Dr William Price |
Hello and welcome to episode 55. This time, we look at a story that was for a long time not included in the works of Conan Doyle - 1884’s ‘The Blood-Stone Tragedy: A Druidical Story.’
Read the story here: https://www.arthur-conan-doyle.com/index.php/The_Blood-Stone_Tragedy:_A_Druidical_Story
Listen to the podcast here:
The episode will be uploaded to our YouTube channel soon, where you can listen with closed captions. In the meantime, you can subscribe to our YouTube channel here: https://www.youtube.com/@doingsofdoyle
Synopsis
Whilst travelling in the English Midlands, the narrator
hears a strange tale from a fellow traveller whose wife, in their pre-marital
days, underwent a terrifying experience during a family holiday in North Wales.
Frustrated by the domestic restrictions imposed upon her while the men of the
party enjoy climbing expeditions, the intrepid Miss Madison decides to indulge
in some local exploration on her own. She eventually becomes lost amongst the
mountains and the valleys and is close to despair when she discovers a primitive
hut and its odd inhabitant, a wild and bearded figure dressed in a white robe.
But her relief at finding a potential guide soon turns to unease as her new
acquaintance begins to talk of strange gods and human sacrifice…
Writing and publication history
The November 1885 letter |
That the story was written by ACD was not known until the
mid-1980s, when a batch of papers from the Cassell archives were put up for auction.
Michael Halewood, a bookseller in Preston, Lancashire, purchased two letters
from ACD to Cassell’s. One of them, dated November 1885, was a request to reprint
‘The Blood-Stone’ in a planned (and later aborted) anthology.
In the mid-1990s, Halewood contacted the Arthur Conan Doyle
Society, the forerunner of today’s ACD Society, with the suggestion that they
publish this lost work. They did so in 1995, with an introduction by
Christopher and Barbara Roden and an extensive afterword by Owen Dudley
Edwards.
Dr William Price
Portrait of Price by A. C. Hemming (1918) |
While in Paris, he translated a Greek tablet in the Louvre
which he believed prophesied his part in the restoration of Druidism and Welsh
independence. Returning to Wales, he settled in Llantrisant, set himself up as
Archdruid and became something of a local eccentric. His peculiar druidic garb
was noted in the London journals on many of his trips.

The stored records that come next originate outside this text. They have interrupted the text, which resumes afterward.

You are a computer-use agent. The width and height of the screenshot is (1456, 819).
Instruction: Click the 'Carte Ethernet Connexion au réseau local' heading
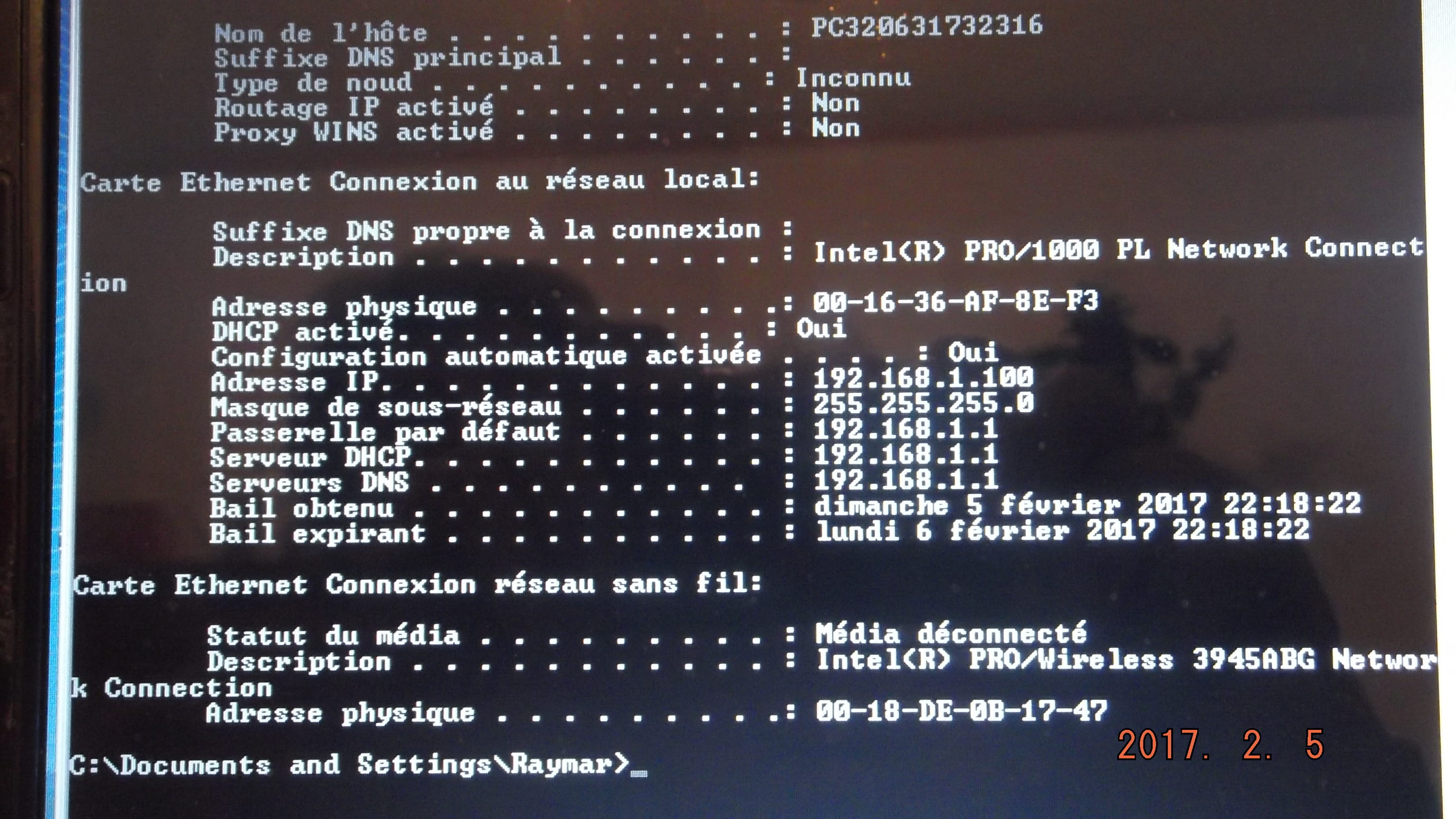tap(419, 182)
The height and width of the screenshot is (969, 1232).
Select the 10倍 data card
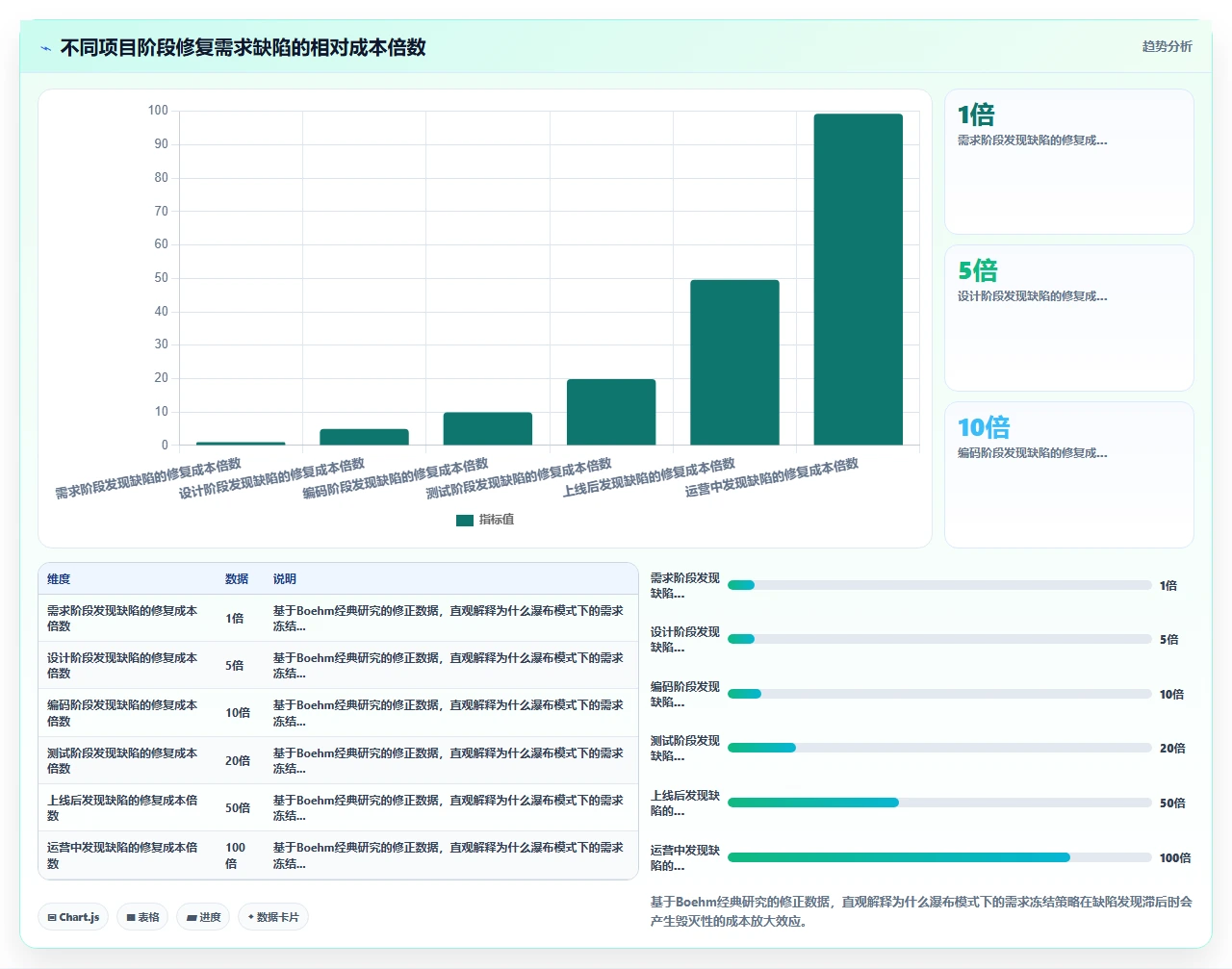(x=1069, y=474)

In 1883, he fathered a son by his servant, Gwen, which he
named Jesus Christ. The child did not survive five months. In January 1884, he was
in the act of cremating the body on a hill-top near Llantrisant, when the flames
attracted the locals who at first believed he was sacrificing the child. A post-mortem
proved the baby was already dead.
Sir James Fitzjames Stephen |
At his trial, Price successfully argued that, while
cremation was not explicitly permitted, nor was it expressly illegal. He was cleared
of all charges and was freed to cremate his son. When he died in 1893, he was
cremated as per his own wishes. The Price trial became a test case and
ultimately led to the 1902 Cremation Act, by which cremation in Britain was officially
accepted.
Price’s story inspired Dylan Thomas, who wrote a short story,
‘The Burning Baby’, in 1935. It is an intensely disturbing story of incest, assault
and hypocrisy, and draws on the imagery of the fire on the hilltop. The atmospheric
opening line of the story reads: “They said that Rhys was burning his baby when
a gorse bush broke into fire on the summit of the hill.”

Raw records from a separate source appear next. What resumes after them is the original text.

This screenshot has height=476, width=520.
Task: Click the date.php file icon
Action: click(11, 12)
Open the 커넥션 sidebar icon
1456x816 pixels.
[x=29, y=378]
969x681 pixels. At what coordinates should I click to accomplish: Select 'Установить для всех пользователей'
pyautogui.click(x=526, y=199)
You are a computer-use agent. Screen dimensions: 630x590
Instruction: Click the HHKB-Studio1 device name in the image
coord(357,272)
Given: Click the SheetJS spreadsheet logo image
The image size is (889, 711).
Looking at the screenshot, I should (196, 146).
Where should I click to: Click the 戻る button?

Ap-Griffiths, Druidism and Theosophy
Stonehenge c. 1740s from a work by William Stukeley |
The mad Druid, Ap- Griffiths, is an amalgam of lots of different influences. In addition to the story of William Price, ACD draws on what was then known about Druids generally plus there are elements of Theosophy.
The best recent study of Druidism is Ron Hutton’s Blood
and Mistletoe: The History of the Druids in Britain (Yale,
2009). Druids existed c. 2000 years ago, across North West Europe. Julius
Caesar encountered Druids in Gaul. In 57 AD, the Romans, under Suetonius
Paulinus, suppressed the main Druid settlement on the Isle of Anglesey (known
then as Mona), North Wales.
Over the next 1,500 years, Roman and Christian life
supplanted Druidism. While Druidism was referenced in folk stories and literature,
it was not until the 17thC when Druids began to be restored in the public imagination.
John Aubrey, writing in the Restoration period, conducted a survey of monuments
and suggested that Stonehenge was built by the Druids, an idea furthered by
William Stukeley in the 1740s.
Around that time and across Europe, Druidism was being revisited
as part of the rise of nation states and emergence of nationalism as countries looked
to their mythic past. In Wales especially, Druids became part of the national
story. Welsh Antiquarian Edward Williams, known as Iolo Morganwg, collected
Welsh texts and republished them, making his own extensive amendments, in the
early 19thC. Williams and his successors established the Gorsedd, the Druidic
ceremony which opens the Eisteddfod festival to this day.
Ap-Griffiths (which should be Ap-Griffith - singular) is a
fusion of Price and received wisdom about Druidism, plus references to “Avatars”
suggests the inclusion of Theosophical ideas. The story was written in 1884, a
few weeks after ACD joined the Portsmouth Literary and Scientific Society, where
he came under the influence of retired major Alfred Drayson, who was greatly
interested in Theosophy and psychical research.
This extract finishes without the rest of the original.